The vulnerability is a denial-of-service in the resolv gem, caused by insufficient validation of the length of a decompressed domain name from a DNS packet. The analysis of the patch commit 4c2f71b5e80826506f78417d85b38481c058fb25 reveals the exact location of the vulnerability.
The core of the issue lies within the get_labels method of the private MessageDecoder class, which is used by Resolv::DNS::Message. This method was modified to add a size check (size += 1 + l.string.bytesize) and a validation (raise DecodeError.new("name label data exceed 255 octets") if size > 255) that was previously missing. This allowed a crafted DNS packet with a highly compressed domain name to cause excessive CPU usage during decompression.

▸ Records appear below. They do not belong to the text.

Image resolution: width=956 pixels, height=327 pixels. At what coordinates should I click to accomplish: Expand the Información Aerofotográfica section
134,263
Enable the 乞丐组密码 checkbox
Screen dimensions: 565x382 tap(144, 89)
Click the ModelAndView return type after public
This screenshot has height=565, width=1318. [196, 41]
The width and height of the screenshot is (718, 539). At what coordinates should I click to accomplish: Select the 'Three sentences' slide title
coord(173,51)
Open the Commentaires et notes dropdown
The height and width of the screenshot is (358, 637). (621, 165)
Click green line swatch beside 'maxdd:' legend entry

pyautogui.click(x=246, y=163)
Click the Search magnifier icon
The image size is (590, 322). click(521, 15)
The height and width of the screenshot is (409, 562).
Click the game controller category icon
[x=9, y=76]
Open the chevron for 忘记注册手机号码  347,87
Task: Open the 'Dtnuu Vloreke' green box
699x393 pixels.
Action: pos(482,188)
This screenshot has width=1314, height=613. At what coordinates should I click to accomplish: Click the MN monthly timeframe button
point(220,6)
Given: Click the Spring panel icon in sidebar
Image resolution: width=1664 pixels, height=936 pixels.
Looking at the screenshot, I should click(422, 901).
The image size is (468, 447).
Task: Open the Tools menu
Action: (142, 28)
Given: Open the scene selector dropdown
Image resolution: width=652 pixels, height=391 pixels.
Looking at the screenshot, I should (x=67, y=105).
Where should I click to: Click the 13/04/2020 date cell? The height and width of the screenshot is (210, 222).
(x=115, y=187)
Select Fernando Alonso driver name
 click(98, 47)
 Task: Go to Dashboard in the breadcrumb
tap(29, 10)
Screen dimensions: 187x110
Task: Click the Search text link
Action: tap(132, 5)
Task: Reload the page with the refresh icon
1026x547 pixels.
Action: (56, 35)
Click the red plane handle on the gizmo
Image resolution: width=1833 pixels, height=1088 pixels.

The public-facing method that triggers this vulnerable logic is Resolv::DNS::Message.decode, as confirmed by the new test case test_too_long_address added in the patch. This test explicitly calls Resolv::DNS::Message.decode with a malicious payload to ensure the fix works as expected.
Therefore, during exploitation, a runtime profiler would show Resolv::DNS::Message.decode as the entry point, which in turn calls the vulnerable get_labels method (and get_label within it) in a loop, leading to the denial of service. All three functions are key indicators of this vulnerability being triggered.